Using hot sauce to discipline children?!?

Maybe spray 'em with pepper spray or mace??? Make 'em eat raw jalepenos? Beat 'em up? :dubious:

Phosphoric acid :stuck_out_tongue:

Sam

nnbc (that’s a post from my cat, who decided to walk across the keyboard just now)

What I was going to say was…

It’s too bad crating children isn’t as socially acceptable as crating dogs. Because it works on the dogs like a charm. You guys sure you can’t just put the kids in a cage in the middle of the living room with a bowl of water and a chewy toy?

Because the hot sauce did not stop my dog from eating poop out in the yard. Didn’t even slow him down. I can’t imagine why that would do anything to children but traumatize them.

Take the little fucker out and shoot him.

Unless it’s a girl.

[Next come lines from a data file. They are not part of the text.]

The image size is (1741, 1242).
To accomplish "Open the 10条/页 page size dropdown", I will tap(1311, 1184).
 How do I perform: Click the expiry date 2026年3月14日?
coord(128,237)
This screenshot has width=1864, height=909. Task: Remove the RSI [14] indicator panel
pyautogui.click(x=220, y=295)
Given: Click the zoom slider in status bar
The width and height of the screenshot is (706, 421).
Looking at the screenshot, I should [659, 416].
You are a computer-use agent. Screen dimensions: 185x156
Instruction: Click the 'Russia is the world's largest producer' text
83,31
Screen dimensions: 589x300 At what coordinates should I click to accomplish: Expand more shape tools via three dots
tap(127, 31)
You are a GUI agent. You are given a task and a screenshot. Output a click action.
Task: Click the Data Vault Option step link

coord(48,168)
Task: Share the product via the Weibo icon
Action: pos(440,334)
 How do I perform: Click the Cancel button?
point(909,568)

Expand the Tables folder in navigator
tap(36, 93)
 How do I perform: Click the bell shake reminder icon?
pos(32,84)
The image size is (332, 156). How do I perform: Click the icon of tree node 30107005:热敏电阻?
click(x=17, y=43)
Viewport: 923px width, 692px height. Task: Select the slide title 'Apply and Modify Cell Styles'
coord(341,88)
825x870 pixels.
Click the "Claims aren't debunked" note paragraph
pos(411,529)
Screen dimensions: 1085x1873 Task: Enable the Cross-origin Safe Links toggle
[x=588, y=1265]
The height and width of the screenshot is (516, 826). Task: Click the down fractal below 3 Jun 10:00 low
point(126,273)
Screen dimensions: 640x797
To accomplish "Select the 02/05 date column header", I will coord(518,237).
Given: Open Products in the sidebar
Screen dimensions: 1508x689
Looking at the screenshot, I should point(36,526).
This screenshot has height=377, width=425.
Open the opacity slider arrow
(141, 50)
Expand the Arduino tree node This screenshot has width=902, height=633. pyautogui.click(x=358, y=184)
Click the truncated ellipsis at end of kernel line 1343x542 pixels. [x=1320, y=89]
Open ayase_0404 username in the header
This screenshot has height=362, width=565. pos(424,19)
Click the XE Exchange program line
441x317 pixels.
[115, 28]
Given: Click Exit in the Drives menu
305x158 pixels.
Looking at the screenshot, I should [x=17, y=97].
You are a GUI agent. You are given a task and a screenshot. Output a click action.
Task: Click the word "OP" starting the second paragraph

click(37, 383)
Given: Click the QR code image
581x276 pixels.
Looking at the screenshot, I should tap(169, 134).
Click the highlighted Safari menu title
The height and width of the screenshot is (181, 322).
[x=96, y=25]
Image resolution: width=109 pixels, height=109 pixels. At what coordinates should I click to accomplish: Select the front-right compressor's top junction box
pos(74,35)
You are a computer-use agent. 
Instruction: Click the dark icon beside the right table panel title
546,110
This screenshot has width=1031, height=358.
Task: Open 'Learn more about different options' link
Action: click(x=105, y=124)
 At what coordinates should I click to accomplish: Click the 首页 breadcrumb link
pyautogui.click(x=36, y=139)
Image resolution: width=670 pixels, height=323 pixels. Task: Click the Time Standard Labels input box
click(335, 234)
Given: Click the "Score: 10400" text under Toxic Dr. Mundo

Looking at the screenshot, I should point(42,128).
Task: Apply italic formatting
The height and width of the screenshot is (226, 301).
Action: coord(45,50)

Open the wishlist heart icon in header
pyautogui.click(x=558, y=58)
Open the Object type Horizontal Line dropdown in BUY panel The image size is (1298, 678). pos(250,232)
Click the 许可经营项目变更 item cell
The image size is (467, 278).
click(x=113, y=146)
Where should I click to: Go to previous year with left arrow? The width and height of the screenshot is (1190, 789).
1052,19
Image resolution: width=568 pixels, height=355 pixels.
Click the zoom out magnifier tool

In that case, shoot her.

Capsaicin has been an ingredient in commercial anti-nailbiting solutions for decades. Not much of a leap from there to putting hot sauce directly onto a little one’s tongue.

Jeez, Judge Crater, you wouldn’t pistol whip 'em first?

As well as a folk “remedy” for thumbsucking.

Yup, I saw it. I just think that it over dramatizes the risk involved in a very small amount of hot sauce.

It’s not as if they’re being made to chug a whole bottle of Tobasco, nor given a whole habanero to eat.

Well if you are so unfortunate to have such a bad kid that you have to put hot sauce in his mouth, then that is your perogative as a parent.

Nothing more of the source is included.